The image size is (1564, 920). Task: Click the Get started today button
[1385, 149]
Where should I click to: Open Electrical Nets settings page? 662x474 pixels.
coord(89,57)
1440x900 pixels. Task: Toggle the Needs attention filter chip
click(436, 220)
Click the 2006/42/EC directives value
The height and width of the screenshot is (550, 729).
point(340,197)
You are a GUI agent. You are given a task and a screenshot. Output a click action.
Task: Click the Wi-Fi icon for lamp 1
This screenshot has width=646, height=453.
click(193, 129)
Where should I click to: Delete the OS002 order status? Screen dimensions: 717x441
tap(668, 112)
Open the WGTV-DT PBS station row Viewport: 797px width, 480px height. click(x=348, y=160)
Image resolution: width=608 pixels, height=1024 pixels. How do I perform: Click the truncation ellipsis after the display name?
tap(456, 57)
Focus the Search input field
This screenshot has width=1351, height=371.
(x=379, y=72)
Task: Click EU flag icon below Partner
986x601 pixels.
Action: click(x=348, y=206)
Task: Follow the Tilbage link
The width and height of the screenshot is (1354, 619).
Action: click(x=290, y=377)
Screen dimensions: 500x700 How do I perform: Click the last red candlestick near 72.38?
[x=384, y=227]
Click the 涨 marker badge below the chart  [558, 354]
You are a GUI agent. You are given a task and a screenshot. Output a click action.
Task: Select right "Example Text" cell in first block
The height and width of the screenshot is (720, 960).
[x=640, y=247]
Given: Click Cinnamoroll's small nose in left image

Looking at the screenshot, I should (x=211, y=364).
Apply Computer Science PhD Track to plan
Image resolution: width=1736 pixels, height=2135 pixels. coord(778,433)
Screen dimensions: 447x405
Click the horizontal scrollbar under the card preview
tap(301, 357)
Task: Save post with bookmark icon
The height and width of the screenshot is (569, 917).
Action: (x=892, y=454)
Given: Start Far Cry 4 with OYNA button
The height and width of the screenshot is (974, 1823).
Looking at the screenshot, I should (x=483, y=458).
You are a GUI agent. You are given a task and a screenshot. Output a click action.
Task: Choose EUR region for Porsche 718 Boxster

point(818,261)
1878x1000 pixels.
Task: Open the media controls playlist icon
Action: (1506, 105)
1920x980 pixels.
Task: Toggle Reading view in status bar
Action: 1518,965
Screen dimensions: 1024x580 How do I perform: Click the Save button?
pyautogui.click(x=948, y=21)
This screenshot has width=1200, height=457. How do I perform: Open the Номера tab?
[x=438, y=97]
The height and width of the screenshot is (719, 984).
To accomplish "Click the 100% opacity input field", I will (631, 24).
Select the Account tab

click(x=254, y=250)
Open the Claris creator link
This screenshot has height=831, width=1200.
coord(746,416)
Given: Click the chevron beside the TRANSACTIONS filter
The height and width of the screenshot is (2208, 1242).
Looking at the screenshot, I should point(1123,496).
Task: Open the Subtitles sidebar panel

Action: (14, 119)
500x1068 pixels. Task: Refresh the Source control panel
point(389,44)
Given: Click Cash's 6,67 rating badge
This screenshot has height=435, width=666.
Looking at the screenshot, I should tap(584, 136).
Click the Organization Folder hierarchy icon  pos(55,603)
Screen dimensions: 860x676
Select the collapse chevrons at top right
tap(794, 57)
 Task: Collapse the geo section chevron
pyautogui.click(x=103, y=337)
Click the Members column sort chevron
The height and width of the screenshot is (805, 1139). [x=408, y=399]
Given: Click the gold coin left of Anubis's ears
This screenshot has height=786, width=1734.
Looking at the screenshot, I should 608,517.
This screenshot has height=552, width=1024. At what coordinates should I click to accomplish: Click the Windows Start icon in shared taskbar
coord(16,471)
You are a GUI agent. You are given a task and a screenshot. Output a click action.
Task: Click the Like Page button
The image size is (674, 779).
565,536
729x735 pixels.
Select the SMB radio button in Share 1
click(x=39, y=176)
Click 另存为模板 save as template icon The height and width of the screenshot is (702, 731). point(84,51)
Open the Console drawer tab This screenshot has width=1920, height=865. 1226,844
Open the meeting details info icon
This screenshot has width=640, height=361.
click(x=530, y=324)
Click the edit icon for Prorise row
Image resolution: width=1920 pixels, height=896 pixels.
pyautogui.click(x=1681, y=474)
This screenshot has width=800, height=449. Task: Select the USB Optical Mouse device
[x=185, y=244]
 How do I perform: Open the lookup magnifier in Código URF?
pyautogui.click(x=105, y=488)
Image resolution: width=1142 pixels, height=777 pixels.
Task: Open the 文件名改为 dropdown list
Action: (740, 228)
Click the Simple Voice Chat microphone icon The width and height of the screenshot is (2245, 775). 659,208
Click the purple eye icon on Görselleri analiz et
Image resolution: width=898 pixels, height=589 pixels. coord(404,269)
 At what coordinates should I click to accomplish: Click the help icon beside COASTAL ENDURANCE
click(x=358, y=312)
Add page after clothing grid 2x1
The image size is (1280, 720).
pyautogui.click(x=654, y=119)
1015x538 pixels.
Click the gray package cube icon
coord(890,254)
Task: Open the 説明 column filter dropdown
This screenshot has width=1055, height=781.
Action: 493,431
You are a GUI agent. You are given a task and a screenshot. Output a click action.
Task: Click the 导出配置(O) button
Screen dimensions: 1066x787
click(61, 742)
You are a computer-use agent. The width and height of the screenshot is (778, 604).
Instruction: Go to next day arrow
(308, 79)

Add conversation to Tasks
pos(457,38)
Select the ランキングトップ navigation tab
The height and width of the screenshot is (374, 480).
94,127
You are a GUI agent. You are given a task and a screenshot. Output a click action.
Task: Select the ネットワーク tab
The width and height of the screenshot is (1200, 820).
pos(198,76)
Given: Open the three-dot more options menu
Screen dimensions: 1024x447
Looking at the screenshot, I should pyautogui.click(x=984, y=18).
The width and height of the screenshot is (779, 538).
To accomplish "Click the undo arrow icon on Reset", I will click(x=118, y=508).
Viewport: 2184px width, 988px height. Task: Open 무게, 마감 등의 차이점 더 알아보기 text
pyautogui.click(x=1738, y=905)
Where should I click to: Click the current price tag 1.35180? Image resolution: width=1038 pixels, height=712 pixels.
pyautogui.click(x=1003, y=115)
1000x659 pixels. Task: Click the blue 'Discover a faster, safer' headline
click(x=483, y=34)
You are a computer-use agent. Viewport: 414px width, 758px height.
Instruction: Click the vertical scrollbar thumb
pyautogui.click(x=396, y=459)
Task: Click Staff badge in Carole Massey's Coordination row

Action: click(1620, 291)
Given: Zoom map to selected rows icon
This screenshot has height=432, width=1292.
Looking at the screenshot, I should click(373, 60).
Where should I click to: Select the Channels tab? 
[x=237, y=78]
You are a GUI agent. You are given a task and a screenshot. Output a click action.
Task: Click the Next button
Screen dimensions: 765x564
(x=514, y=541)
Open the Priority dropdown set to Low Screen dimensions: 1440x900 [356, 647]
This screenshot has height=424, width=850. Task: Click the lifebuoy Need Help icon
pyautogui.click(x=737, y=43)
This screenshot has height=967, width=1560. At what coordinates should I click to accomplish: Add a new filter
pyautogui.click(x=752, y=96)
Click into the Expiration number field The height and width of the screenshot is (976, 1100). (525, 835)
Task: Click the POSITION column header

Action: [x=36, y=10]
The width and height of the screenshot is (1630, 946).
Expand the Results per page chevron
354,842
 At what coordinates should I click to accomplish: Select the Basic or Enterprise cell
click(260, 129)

#### [WHAT TO DO]
Without leaving anything out, transcribe the records above exactly.

#### [EXERCISE SOLUTION]
The image size is (1564, 920). Task: Click the Get started today button
[1385, 149]
Where should I click to: Open Electrical Nets settings page? 662x474 pixels.
coord(89,57)
1440x900 pixels. Task: Toggle the Needs attention filter chip
click(436, 220)
Click the 2006/42/EC directives value
The height and width of the screenshot is (550, 729).
point(340,197)
You are a GUI agent. You are given a task and a screenshot. Output a click action.
Task: Click the Wi-Fi icon for lamp 1
This screenshot has width=646, height=453.
click(193, 129)
Where should I click to: Delete the OS002 order status? Screen dimensions: 717x441
tap(668, 112)
Open the WGTV-DT PBS station row Viewport: 797px width, 480px height. click(x=348, y=160)
Image resolution: width=608 pixels, height=1024 pixels. How do I perform: Click the truncation ellipsis after the display name?
tap(456, 57)
Focus the Search input field
This screenshot has width=1351, height=371.
(x=379, y=72)
Task: Click EU flag icon below Partner
986x601 pixels.
Action: click(x=348, y=206)
Task: Follow the Tilbage link
The width and height of the screenshot is (1354, 619).
Action: click(x=290, y=377)
Screen dimensions: 500x700 How do I perform: Click the last red candlestick near 72.38?
[x=384, y=227]
Click the 涨 marker badge below the chart  [558, 354]
You are a GUI agent. You are given a task and a screenshot. Output a click action.
Task: Select right "Example Text" cell in first block
The height and width of the screenshot is (720, 960).
[x=640, y=247]
Given: Click Cinnamoroll's small nose in left image

Looking at the screenshot, I should (x=211, y=364).
Apply Computer Science PhD Track to plan
Image resolution: width=1736 pixels, height=2135 pixels. coord(778,433)
Screen dimensions: 447x405
Click the horizontal scrollbar under the card preview
tap(301, 357)
Task: Save post with bookmark icon
The height and width of the screenshot is (569, 917).
Action: (x=892, y=454)
Given: Start Far Cry 4 with OYNA button
The height and width of the screenshot is (974, 1823).
Looking at the screenshot, I should (x=483, y=458).
You are a GUI agent. You are given a task and a screenshot. Output a click action.
Task: Choose EUR region for Porsche 718 Boxster

point(818,261)
1878x1000 pixels.
Task: Open the media controls playlist icon
Action: (1506, 105)
1920x980 pixels.
Task: Toggle Reading view in status bar
Action: 1518,965
Screen dimensions: 1024x580 How do I perform: Click the Save button?
pyautogui.click(x=948, y=21)
This screenshot has width=1200, height=457. How do I perform: Open the Номера tab?
[x=438, y=97]
The height and width of the screenshot is (719, 984).
To accomplish "Click the 100% opacity input field", I will (631, 24).
Select the Account tab

click(x=254, y=250)
Open the Claris creator link
This screenshot has height=831, width=1200.
coord(746,416)
Given: Click the chevron beside the TRANSACTIONS filter
The height and width of the screenshot is (2208, 1242).
Looking at the screenshot, I should point(1123,496).
Task: Open the Subtitles sidebar panel

Action: (14, 119)
500x1068 pixels. Task: Refresh the Source control panel
point(389,44)
Given: Click Cash's 6,67 rating badge
This screenshot has height=435, width=666.
Looking at the screenshot, I should tap(584, 136).
Click the Organization Folder hierarchy icon  pos(55,603)
Screen dimensions: 860x676
Select the collapse chevrons at top right
tap(794, 57)
 Task: Collapse the geo section chevron
pyautogui.click(x=103, y=337)
Click the Members column sort chevron
The height and width of the screenshot is (805, 1139). [x=408, y=399]
Given: Click the gold coin left of Anubis's ears
This screenshot has height=786, width=1734.
Looking at the screenshot, I should 608,517.
This screenshot has height=552, width=1024. At what coordinates should I click to accomplish: Click the Windows Start icon in shared taskbar
coord(16,471)
You are a GUI agent. You are given a task and a screenshot. Output a click action.
Task: Click the Like Page button
The image size is (674, 779).
565,536
729x735 pixels.
Select the SMB radio button in Share 1
click(x=39, y=176)
Click 另存为模板 save as template icon The height and width of the screenshot is (702, 731). point(84,51)
Open the Console drawer tab This screenshot has width=1920, height=865. 1226,844
Open the meeting details info icon
This screenshot has width=640, height=361.
click(x=530, y=324)
Click the edit icon for Prorise row
Image resolution: width=1920 pixels, height=896 pixels.
pyautogui.click(x=1681, y=474)
This screenshot has width=800, height=449. Task: Select the USB Optical Mouse device
[x=185, y=244]
 How do I perform: Open the lookup magnifier in Código URF?
pyautogui.click(x=105, y=488)
Image resolution: width=1142 pixels, height=777 pixels.
Task: Open the 文件名改为 dropdown list
Action: (740, 228)
Click the Simple Voice Chat microphone icon The width and height of the screenshot is (2245, 775). 659,208
Click the purple eye icon on Görselleri analiz et
Image resolution: width=898 pixels, height=589 pixels. coord(404,269)
 At what coordinates should I click to accomplish: Click the help icon beside COASTAL ENDURANCE
click(x=358, y=312)
Add page after clothing grid 2x1
The image size is (1280, 720).
pyautogui.click(x=654, y=119)
1015x538 pixels.
Click the gray package cube icon
coord(890,254)
Task: Open the 説明 column filter dropdown
This screenshot has width=1055, height=781.
Action: 493,431
You are a GUI agent. You are given a task and a screenshot. Output a click action.
Task: Click the 导出配置(O) button
Screen dimensions: 1066x787
click(61, 742)
You are a computer-use agent. The width and height of the screenshot is (778, 604).
Instruction: Go to next day arrow
(308, 79)

Add conversation to Tasks
pos(457,38)
Select the ランキングトップ navigation tab
The height and width of the screenshot is (374, 480).
94,127
You are a GUI agent. You are given a task and a screenshot. Output a click action.
Task: Select the ネットワーク tab
The width and height of the screenshot is (1200, 820).
pos(198,76)
Given: Open the three-dot more options menu
Screen dimensions: 1024x447
Looking at the screenshot, I should pyautogui.click(x=984, y=18).
The width and height of the screenshot is (779, 538).
To accomplish "Click the undo arrow icon on Reset", I will click(x=118, y=508).
Viewport: 2184px width, 988px height. Task: Open 무게, 마감 등의 차이점 더 알아보기 text
pyautogui.click(x=1738, y=905)
Where should I click to: Click the current price tag 1.35180? Image resolution: width=1038 pixels, height=712 pixels.
pyautogui.click(x=1003, y=115)
1000x659 pixels. Task: Click the blue 'Discover a faster, safer' headline
click(x=483, y=34)
You are a computer-use agent. Viewport: 414px width, 758px height.
Instruction: Click the vertical scrollbar thumb
pyautogui.click(x=396, y=459)
Task: Click Staff badge in Carole Massey's Coordination row

Action: click(1620, 291)
Given: Zoom map to selected rows icon
This screenshot has height=432, width=1292.
Looking at the screenshot, I should click(373, 60).
Where should I click to: Select the Channels tab? 
[x=237, y=78]
You are a GUI agent. You are given a task and a screenshot. Output a click action.
Task: Click the Next button
Screen dimensions: 765x564
(x=514, y=541)
Open the Priority dropdown set to Low Screen dimensions: 1440x900 [356, 647]
This screenshot has height=424, width=850. Task: Click the lifebuoy Need Help icon
pyautogui.click(x=737, y=43)
This screenshot has height=967, width=1560. At what coordinates should I click to accomplish: Add a new filter
pyautogui.click(x=752, y=96)
Click into the Expiration number field The height and width of the screenshot is (976, 1100). (525, 835)
Task: Click the POSITION column header

Action: [x=36, y=10]
The width and height of the screenshot is (1630, 946).
Expand the Results per page chevron
354,842
 At what coordinates should I click to accomplish: Select the Basic or Enterprise cell
click(260, 129)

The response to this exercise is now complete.